中絶というものが母体に与える身体的精神的な打撃や、胎児を殺す行為だということを安易に考えて、中絶が気楽にできる社会で得をするのは女性ではない。そういう法律で一番得をするのは未成年を虐待する大人の男や、女性の体をおもちゃにする無責任男たちだ。

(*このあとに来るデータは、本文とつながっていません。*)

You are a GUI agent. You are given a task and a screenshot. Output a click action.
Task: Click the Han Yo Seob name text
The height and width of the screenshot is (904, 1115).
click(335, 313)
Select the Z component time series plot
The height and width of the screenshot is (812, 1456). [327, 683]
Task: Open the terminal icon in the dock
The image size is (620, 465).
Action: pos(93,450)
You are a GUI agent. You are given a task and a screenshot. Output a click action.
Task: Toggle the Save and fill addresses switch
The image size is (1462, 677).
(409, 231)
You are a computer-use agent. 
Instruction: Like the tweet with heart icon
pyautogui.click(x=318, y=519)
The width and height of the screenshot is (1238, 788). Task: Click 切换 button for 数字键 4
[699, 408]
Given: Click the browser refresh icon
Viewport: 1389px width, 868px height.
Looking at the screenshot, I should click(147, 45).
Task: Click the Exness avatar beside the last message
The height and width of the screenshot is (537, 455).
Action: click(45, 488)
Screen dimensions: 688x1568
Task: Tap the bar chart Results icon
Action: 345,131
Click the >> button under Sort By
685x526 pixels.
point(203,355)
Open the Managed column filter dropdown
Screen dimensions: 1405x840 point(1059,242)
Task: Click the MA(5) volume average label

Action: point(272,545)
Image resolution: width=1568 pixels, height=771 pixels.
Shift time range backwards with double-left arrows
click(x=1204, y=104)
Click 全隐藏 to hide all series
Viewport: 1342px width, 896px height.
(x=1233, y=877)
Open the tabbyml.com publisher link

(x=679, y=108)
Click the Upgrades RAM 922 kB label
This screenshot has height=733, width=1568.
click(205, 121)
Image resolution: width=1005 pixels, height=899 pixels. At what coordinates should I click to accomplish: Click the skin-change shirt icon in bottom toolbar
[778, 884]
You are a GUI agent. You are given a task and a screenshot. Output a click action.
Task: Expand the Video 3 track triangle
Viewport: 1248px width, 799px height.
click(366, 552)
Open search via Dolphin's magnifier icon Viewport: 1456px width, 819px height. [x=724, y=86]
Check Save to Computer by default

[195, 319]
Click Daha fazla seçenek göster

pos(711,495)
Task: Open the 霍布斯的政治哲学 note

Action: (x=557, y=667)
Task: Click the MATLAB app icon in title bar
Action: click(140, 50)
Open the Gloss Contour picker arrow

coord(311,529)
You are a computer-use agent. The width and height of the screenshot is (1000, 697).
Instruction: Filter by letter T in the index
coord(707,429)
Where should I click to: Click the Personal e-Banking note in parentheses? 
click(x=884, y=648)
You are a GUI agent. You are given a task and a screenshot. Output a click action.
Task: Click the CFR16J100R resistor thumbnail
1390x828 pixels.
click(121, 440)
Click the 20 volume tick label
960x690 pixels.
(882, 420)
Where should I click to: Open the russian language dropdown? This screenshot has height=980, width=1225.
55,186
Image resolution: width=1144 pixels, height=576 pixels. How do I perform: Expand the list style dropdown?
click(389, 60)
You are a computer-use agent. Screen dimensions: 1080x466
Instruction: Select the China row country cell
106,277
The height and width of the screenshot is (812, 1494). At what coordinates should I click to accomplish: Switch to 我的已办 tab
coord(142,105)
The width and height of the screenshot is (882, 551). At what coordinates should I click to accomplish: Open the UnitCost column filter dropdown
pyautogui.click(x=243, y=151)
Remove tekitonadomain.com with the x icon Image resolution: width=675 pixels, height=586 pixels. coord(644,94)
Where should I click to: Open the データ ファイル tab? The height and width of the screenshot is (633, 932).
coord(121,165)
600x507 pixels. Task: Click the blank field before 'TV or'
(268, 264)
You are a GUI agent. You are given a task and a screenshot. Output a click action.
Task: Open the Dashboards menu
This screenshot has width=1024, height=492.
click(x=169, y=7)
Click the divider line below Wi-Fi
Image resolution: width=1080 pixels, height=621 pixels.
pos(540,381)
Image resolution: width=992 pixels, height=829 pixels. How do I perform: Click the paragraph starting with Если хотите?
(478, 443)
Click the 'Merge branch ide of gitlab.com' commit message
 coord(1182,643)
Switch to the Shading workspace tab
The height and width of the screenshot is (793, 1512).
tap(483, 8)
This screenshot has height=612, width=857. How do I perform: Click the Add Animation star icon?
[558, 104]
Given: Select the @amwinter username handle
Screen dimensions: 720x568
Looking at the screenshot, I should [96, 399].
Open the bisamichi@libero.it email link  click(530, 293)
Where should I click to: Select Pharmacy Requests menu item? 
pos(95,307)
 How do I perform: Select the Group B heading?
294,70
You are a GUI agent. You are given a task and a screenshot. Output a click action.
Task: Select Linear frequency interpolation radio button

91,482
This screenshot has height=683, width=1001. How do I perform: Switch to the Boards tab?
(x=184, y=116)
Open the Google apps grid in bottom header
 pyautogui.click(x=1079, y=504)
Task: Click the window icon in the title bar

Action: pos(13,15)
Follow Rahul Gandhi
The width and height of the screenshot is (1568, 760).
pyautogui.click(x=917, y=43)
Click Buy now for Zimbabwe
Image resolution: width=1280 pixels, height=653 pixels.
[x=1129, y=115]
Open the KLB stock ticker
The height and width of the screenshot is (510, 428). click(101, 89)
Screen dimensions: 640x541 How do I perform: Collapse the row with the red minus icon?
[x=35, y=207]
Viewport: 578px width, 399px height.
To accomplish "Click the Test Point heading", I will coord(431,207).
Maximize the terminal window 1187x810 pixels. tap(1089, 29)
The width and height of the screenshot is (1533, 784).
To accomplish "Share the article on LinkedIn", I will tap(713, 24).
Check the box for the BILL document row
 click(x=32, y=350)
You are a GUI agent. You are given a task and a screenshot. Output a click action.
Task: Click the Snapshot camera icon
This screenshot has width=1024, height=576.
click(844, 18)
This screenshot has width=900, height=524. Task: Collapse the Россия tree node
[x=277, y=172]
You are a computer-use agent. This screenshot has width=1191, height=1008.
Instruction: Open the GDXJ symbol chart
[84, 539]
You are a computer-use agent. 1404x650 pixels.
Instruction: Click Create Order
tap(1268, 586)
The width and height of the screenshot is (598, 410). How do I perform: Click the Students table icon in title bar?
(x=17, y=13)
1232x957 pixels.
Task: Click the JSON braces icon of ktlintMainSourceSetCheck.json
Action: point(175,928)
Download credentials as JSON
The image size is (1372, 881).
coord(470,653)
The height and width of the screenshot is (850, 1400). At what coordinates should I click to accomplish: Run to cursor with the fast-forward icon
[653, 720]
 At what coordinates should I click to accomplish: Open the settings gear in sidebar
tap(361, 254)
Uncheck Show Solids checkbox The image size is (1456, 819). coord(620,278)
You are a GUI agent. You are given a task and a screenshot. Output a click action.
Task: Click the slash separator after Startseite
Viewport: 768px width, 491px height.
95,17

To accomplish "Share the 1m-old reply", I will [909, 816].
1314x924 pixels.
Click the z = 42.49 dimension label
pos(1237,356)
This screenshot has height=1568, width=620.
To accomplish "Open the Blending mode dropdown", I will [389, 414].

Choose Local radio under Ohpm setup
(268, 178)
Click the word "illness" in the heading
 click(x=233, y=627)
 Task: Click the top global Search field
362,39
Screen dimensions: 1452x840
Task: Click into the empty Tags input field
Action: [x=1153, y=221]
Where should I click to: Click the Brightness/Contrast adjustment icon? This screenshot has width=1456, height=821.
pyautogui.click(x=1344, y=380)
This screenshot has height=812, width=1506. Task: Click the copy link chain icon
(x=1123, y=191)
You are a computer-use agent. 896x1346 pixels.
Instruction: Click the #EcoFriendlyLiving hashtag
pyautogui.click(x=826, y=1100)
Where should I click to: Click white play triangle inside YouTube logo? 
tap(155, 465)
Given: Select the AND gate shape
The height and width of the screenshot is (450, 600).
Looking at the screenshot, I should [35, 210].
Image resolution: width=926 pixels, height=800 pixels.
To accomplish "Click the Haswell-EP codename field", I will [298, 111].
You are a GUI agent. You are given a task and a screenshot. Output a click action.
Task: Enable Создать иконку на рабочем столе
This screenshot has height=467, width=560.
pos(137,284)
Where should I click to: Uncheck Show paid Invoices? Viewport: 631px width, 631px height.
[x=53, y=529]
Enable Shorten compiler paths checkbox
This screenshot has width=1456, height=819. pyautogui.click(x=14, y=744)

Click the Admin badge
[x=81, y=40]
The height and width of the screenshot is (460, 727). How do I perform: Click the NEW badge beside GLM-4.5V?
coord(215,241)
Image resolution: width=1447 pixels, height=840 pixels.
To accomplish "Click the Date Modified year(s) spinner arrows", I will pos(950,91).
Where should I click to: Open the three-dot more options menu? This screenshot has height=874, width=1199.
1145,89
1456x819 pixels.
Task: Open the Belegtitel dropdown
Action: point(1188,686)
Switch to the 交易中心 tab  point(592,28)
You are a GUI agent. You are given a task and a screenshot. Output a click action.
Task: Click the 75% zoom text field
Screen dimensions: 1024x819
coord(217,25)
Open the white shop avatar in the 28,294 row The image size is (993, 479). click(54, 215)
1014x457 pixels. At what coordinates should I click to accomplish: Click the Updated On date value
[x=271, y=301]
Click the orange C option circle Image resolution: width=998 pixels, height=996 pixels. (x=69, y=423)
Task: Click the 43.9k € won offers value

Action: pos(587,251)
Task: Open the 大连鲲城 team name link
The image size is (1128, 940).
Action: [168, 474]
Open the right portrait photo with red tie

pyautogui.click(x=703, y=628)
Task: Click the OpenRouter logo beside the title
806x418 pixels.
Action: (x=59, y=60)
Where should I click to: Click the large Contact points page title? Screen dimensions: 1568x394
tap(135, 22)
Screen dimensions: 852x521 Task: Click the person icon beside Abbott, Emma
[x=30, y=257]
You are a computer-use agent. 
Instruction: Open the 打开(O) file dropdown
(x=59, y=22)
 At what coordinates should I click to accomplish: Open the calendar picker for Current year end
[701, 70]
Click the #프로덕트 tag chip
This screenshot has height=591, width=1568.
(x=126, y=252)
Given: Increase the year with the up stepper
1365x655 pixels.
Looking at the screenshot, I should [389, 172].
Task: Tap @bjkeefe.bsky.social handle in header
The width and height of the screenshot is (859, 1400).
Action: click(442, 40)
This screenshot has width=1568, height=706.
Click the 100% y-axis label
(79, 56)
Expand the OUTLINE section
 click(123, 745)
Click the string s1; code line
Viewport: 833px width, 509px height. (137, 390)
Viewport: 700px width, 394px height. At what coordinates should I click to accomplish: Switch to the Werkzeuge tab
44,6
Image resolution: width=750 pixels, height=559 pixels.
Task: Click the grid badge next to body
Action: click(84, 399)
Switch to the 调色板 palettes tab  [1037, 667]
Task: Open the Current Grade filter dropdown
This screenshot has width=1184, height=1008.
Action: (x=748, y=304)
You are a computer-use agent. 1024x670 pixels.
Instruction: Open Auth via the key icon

性行為には妊娠はつきものだ。だから女性は相手をしっかり選ぶ必要がある。もしも妊娠した場合、この人と結婚し一緒に子供を育てられるかどうか慎重に考えなければならない。もしその気がなく、ただセックスを楽しみたいだけの相手との性交渉であるならば、避妊は必然である。

しかし中絶が簡単に出来るとなると、特に未成年の少女を食い物にする大人が、保護者面して少女を中絶クリニックに連れて行き、中絶を済ませたら、また虐待を繰り返すなどということが起こりかねない。いや、多分すでにそういうことは起きているだろう。

フェミニストはやたら中絶を支持する。フェミニストなら中絶を支持しなければならないとさえ思っている。だが、実際に中絶は一番無防備な少女たちにとって非常に危険な制度なのだということも考えるべきである。

この問題はすぐには解決しない。いや、解決策はないのかもしれない。結局その社会がどのくらい中絶を許容するかで法律は違ってくる。だからアメリカは州ごとにまちまちの法律があるのであり、州の権限は尊重されるべきなのだ。